____ Records shown
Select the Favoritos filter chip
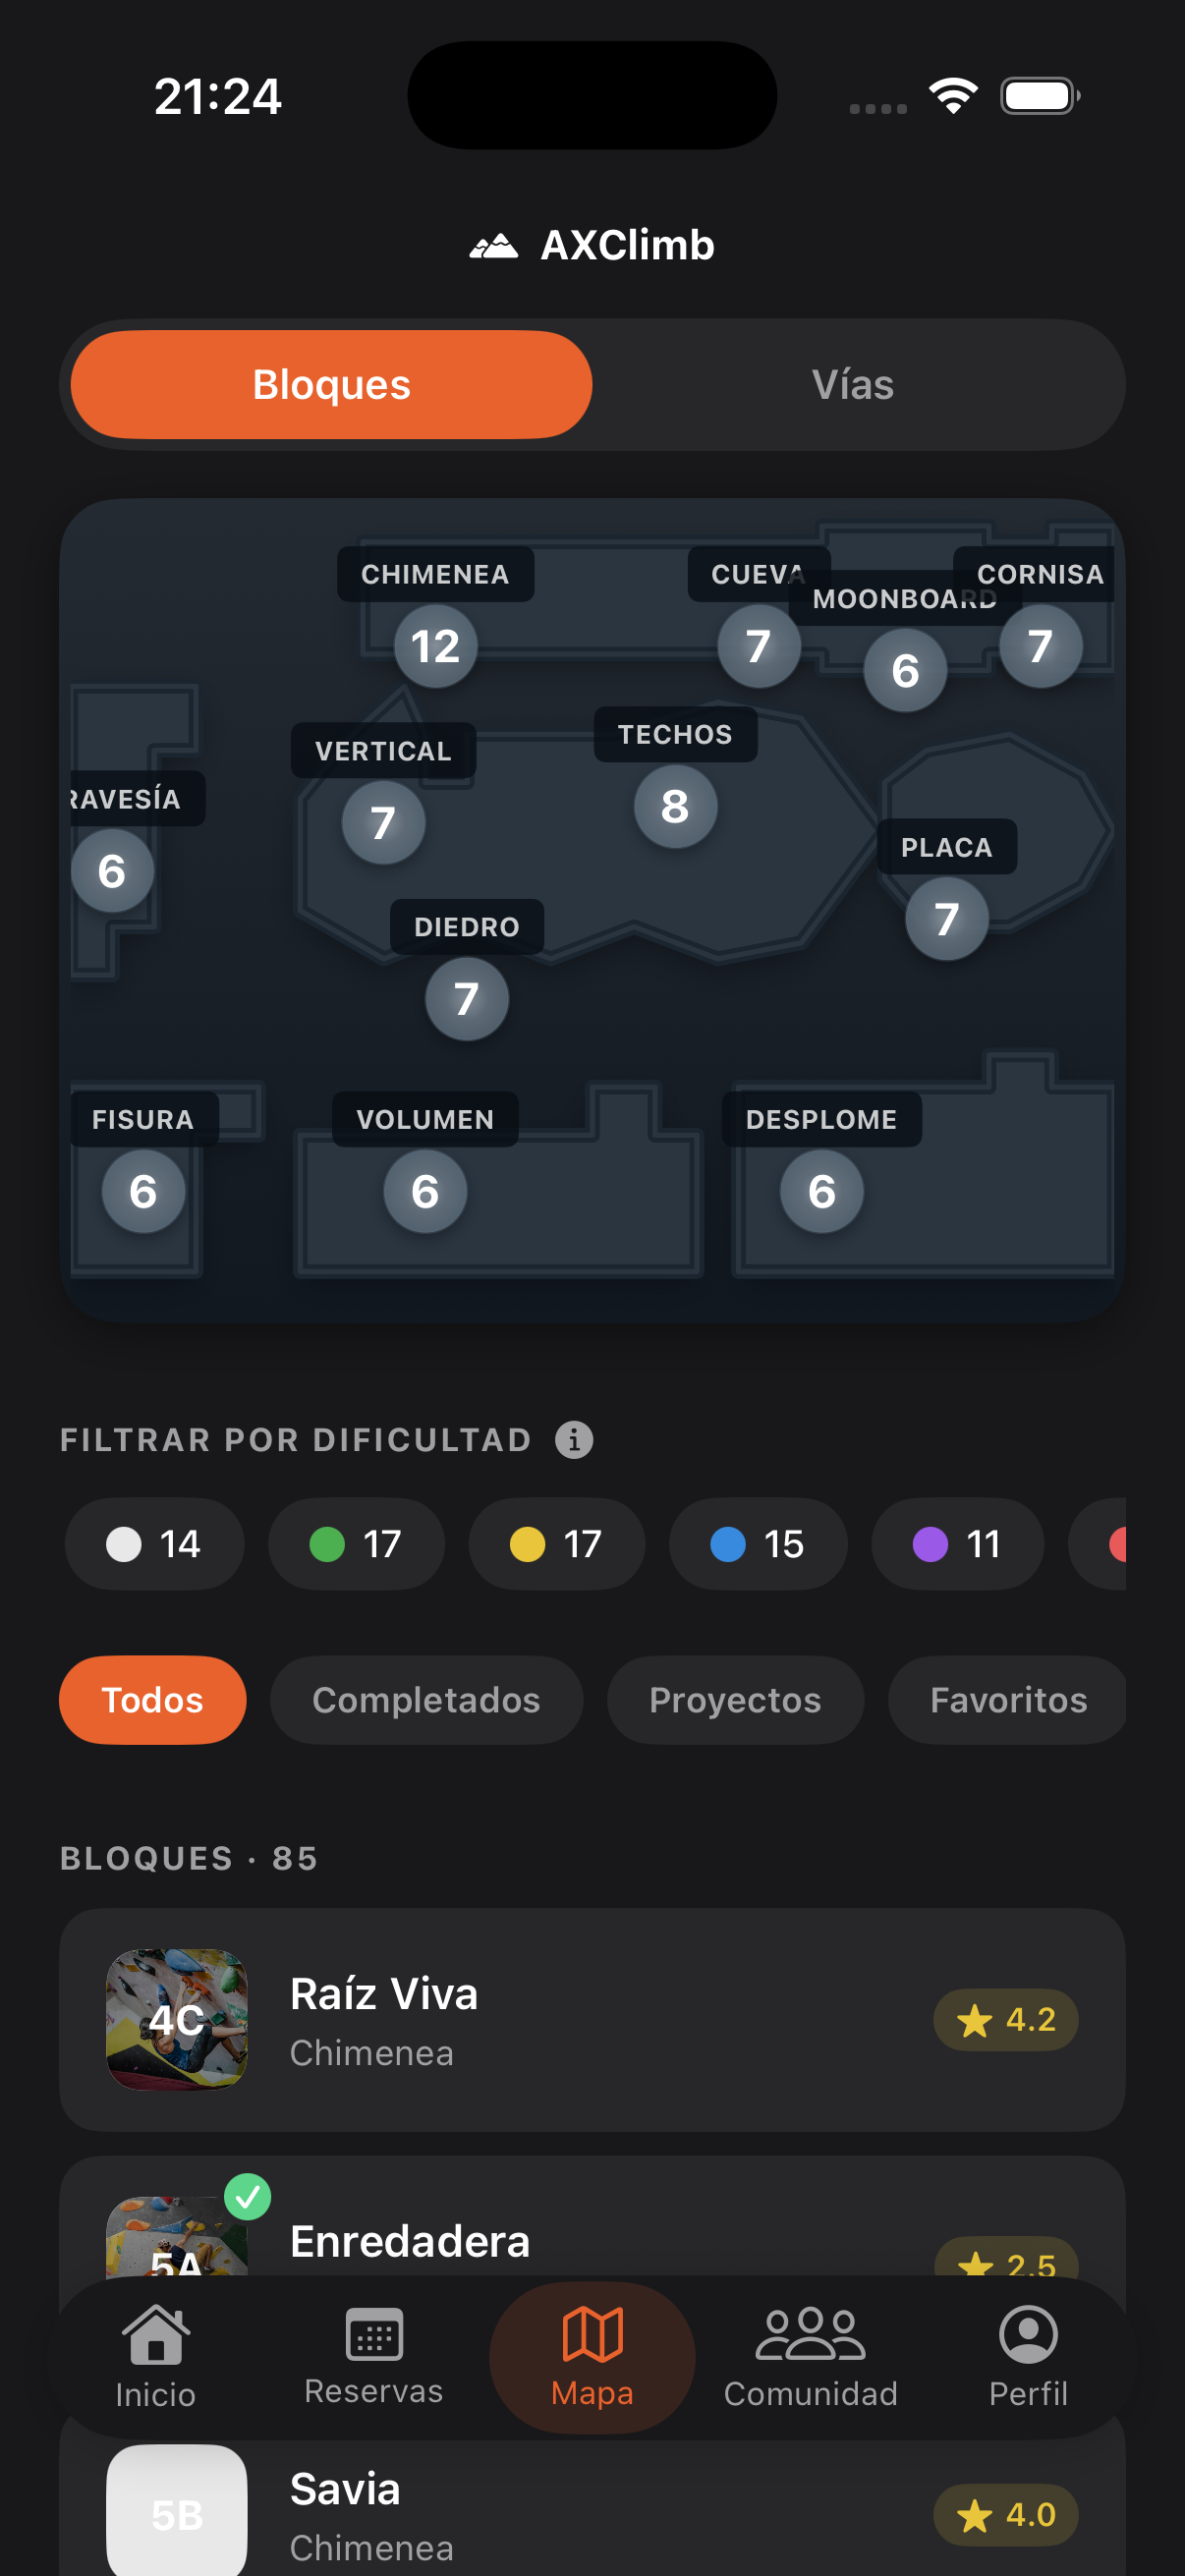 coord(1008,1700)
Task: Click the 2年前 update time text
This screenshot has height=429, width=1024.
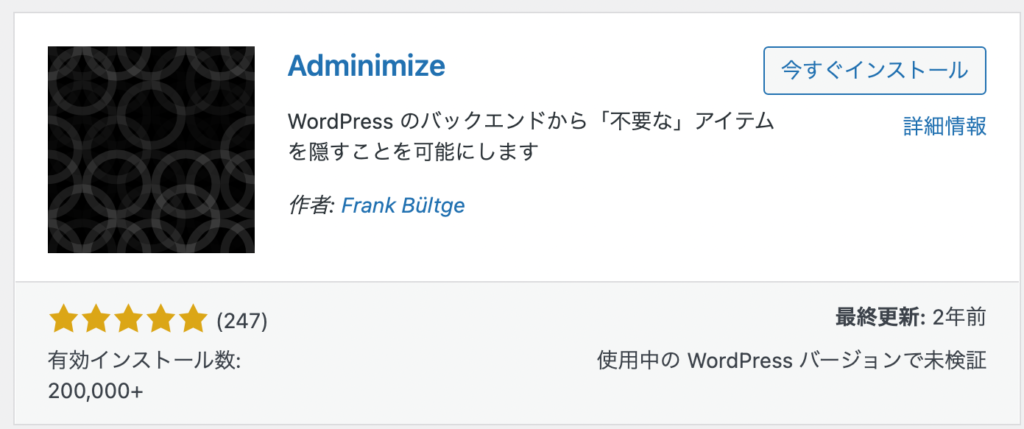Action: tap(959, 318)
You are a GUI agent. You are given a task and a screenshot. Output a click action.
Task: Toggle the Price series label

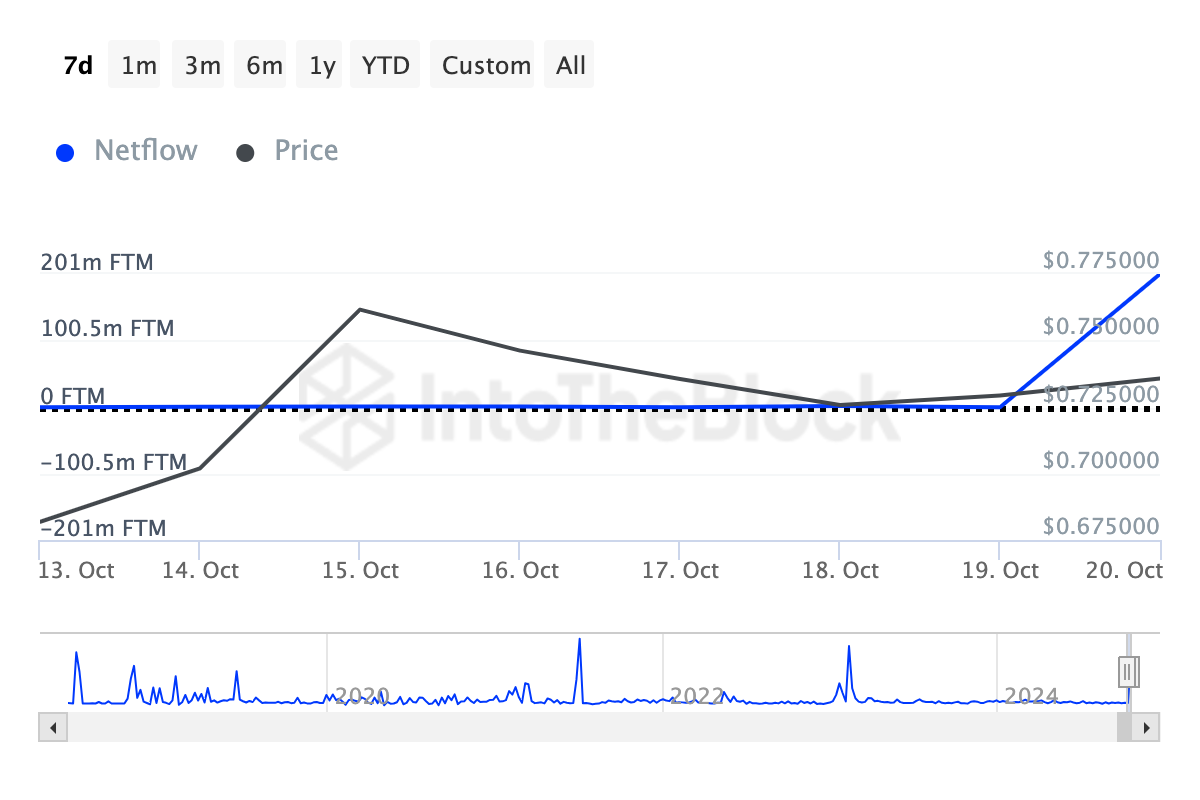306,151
________
• _Task to carry out_
After locating the line containing "You are a GUI" in the entries above, repeat only it and each later line through the end, exactly, without any pictures.

• _Exercise output_
You are a GUI agent. You are given a task and a screenshot. Output a click action.
Task: Toggle the Price series label

306,151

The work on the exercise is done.